§ RAW DATA
- - - - -

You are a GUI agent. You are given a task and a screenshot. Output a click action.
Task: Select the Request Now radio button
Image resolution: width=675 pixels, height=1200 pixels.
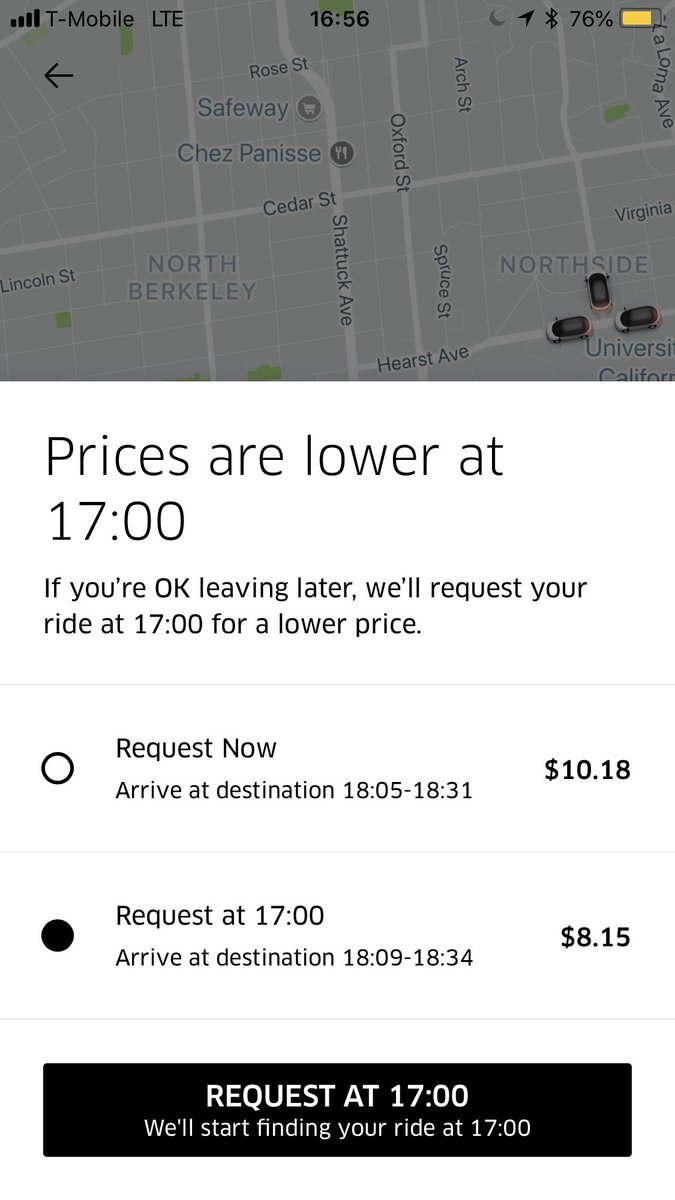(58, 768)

- - - - -

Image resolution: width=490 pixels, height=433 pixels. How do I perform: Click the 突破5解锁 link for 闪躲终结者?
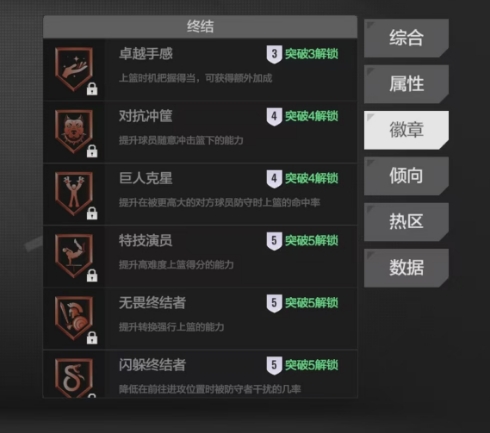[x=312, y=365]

- - - - -

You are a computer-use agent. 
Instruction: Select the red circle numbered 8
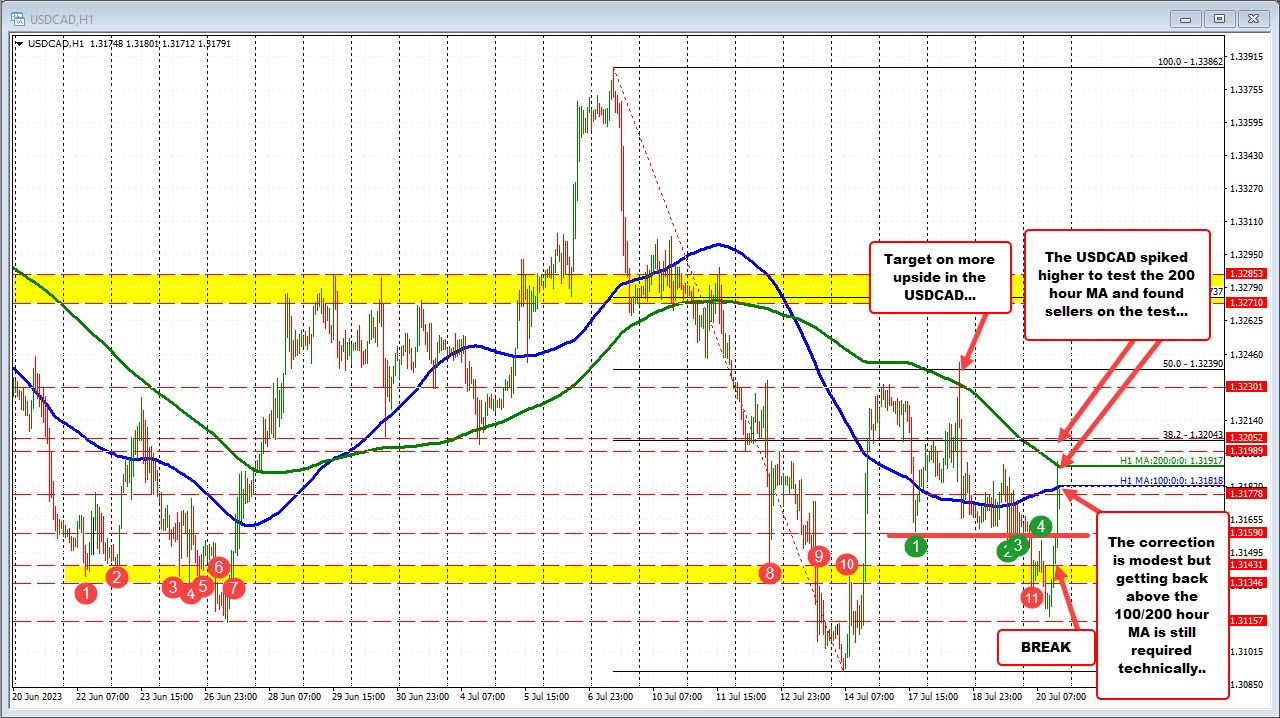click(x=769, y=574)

- - - - -

§ PROBLEM STATEMENT
Which of the lines above hold the word "agent"? Copy each one.

§ RESULT FOR THIS EXERCISE
You are a GUI agent. You are given a task and a screenshot. Output a click action.
You are a computer-use agent. 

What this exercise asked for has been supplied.